═════ TEXT SECTION
Harden access-token log masking and migrate to lazy logging#53
Conversation
7e71a57 to
8165b4d
Compare
|
@keboola-pr-reviewer review |
2 similar comments
|
@keboola-pr-reviewer review |
|
@keboola-pr-reviewer review |
Rewrites AccessTokenFilter._mask to be data-shape-aware instead of
relying on Python repr coincidences:
- Add dict branch: masks 'access_token' key at the data level, so
logger.debug("params: %s", params) is safe regardless of whether
the caller uses f-strings or %s arg form, or whether any value in
the dict contains a single quote.
- Add list branch (parity with existing tuple branch).
- Add JSON-form regex ("access_token":"...") to close the residual
leak path in raw FB error response bodies.
- Drop the dict-repr regex (superseded by the dict branch) and the
broken Exception branch (already handled via exc_text as a string).
- Drop meaningless exc_info masking (it's a (type, val, tb) tuple).
- Pre-compile regexes and factor out _TOKEN_KEY / _REDACTED constants.
Replace raw response.text dumps in page_loader with structured FB
error field logging (code + message), falling back to body-length only.
Migrate every f-string log call in src/ to lazy %s arg form and
enable ruff G (flake8-logging-format) to prevent regressions.
══════════
▸ STATED PROBLEM 1:
Please decide whether each statement agrees with the pull request text above, answering yes or no and quoting the words of that text that settle it.
(a) The dict-repr regex is kept alongside the new dict branch.
(b) A list branch is added to match the existing tuple branch.
(c) In page_loader, raw response.text dumps remain as the fallback when structured error fields are missing.
▸ STATED PROBLEM 2:
Write the next part of the pull request text, starting right after its final sentence about enabling ruff G.
═════ DATASET EXTRACT
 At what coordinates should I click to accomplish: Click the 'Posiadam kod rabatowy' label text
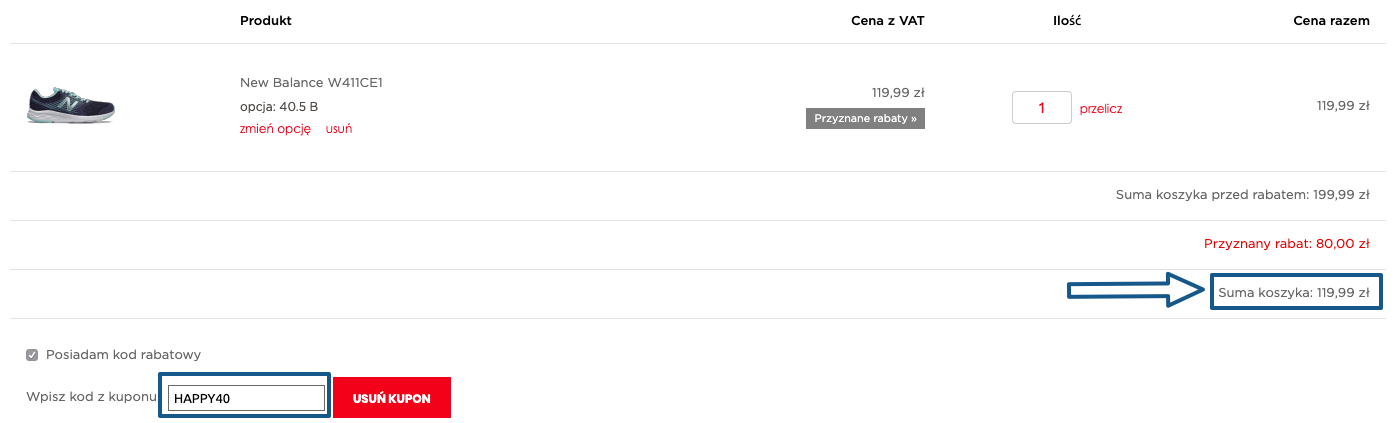(x=124, y=354)
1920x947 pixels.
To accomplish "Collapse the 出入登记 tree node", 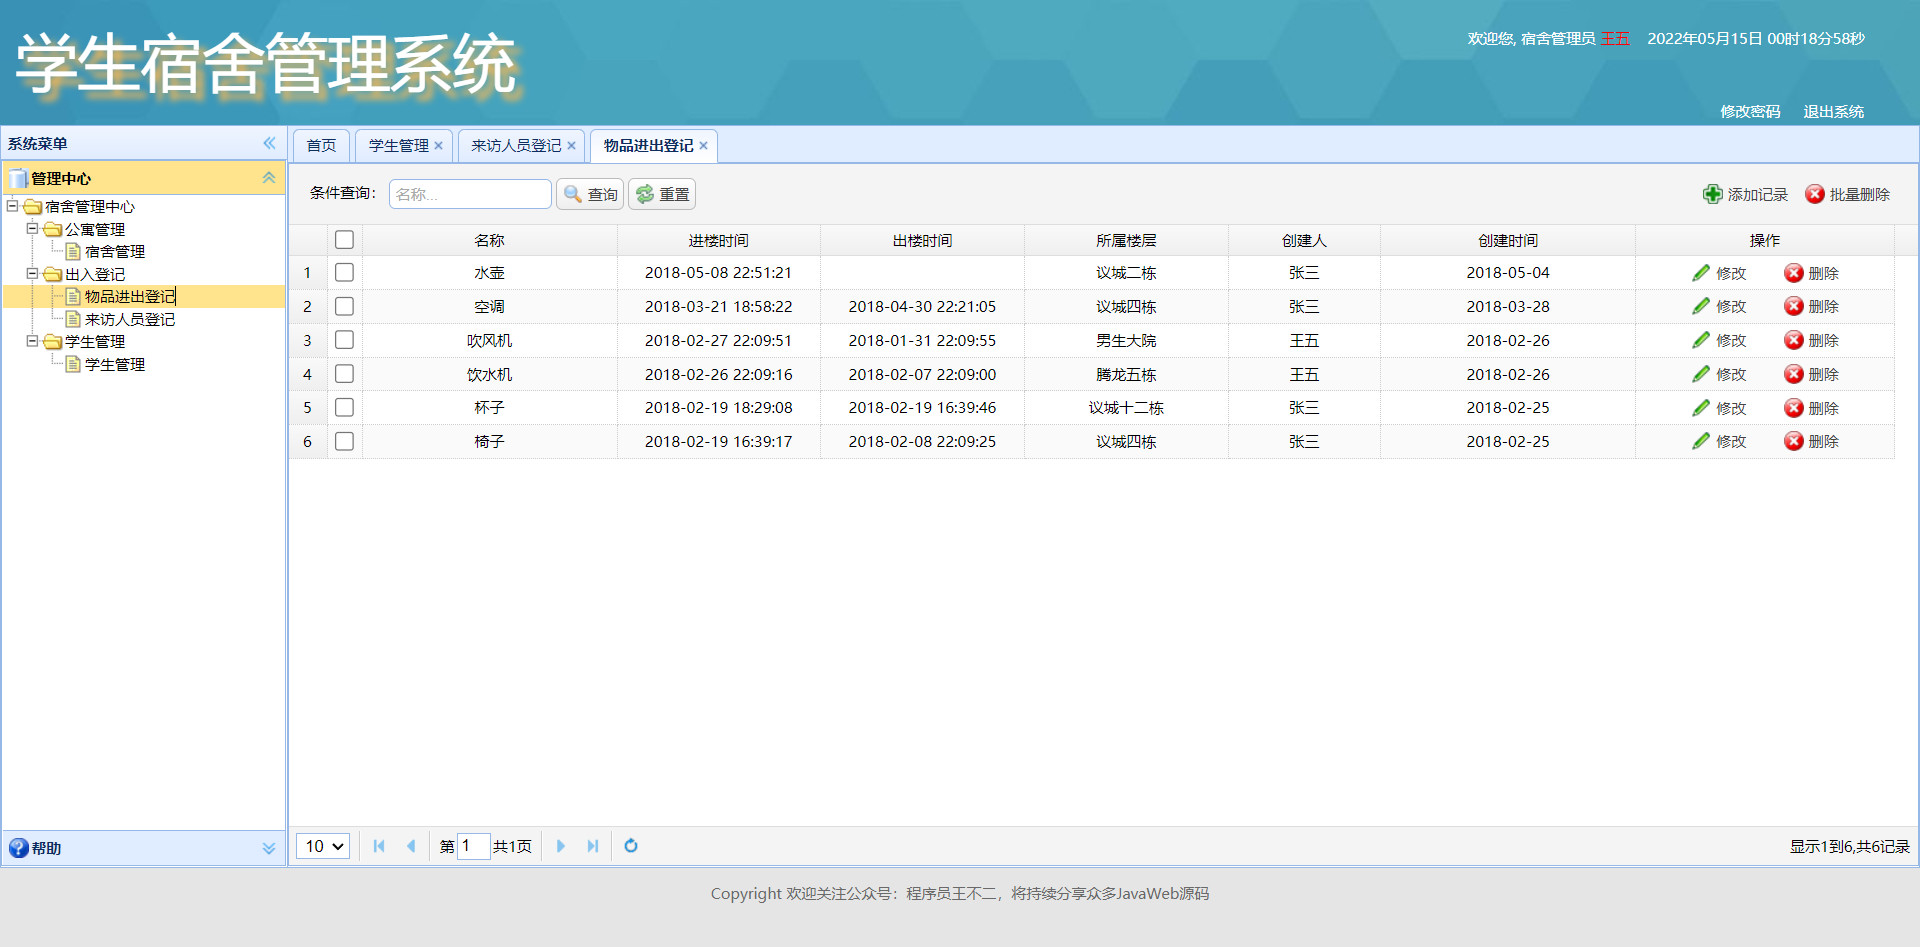I will click(x=33, y=274).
══════════
▸ RESULT 1:
(a) No: "Drop the dict-repr regex (superseded by the dict branch)"
(b) Yes: "Add list branch (parity with existing tuple branch)."
(c) No: "Replace raw response.text dumps in page_loader with structured FB error field logging (code + message), falling back to body-length only."

▸ RESULT 2:
Add tests/test_access_token_filter.py — first coverage for the filter.
Includes a comment on the LogRecord single-Mapping-args unwrap quirk
that affects how dict args are stored on records.
8165b4d to
e50168a
Compare
Review — one blocking concernOverall this is a solid hardening pass. The shift from coincidence-based regex on Python dict repr to a real But I think dropping the Reproductionimport sys, logging
sys.path.insert(0, 'src')
from client import AccessTokenFilter
import requests
from unittest.mock import MagicMock
r = MagicMock(); r.status_code = 400; r.reason = 'Bad Request'
r.url = 'https://graph.facebook.com/v23.0/me?access_token=EAAxyz123&fields=id'
exc = requests.HTTPError(f'{r.status_code} Client Error: {r.reason} for url: {r.url}', response=r)
filt = AccessTokenFilter()
rec = logging.LogRecord('t', logging.ERROR, '', 0, 'Failed: %s', (exc,), None)
filt.filter(rec)
print('LEAK?', 'EAAxyz123' in rec.getMessage())
print('msg:', rec.getMessage())Output: Why it leaks
So the old (admittedly ugly) Suggested fixAdd one branch to if isinstance(obj, BaseException):
return self._mask(str(obj))Yes, this changes the type passed to def test_masks_exception_in_args(filt):
exc = Exception('400 for url: ...?access_token=EAAxyz')
record = make_record('failed: %s', (exc,))
filt.filter(record)
assert 'EAAxyz' not in record.getMessage()Smaller notes (non-blocking)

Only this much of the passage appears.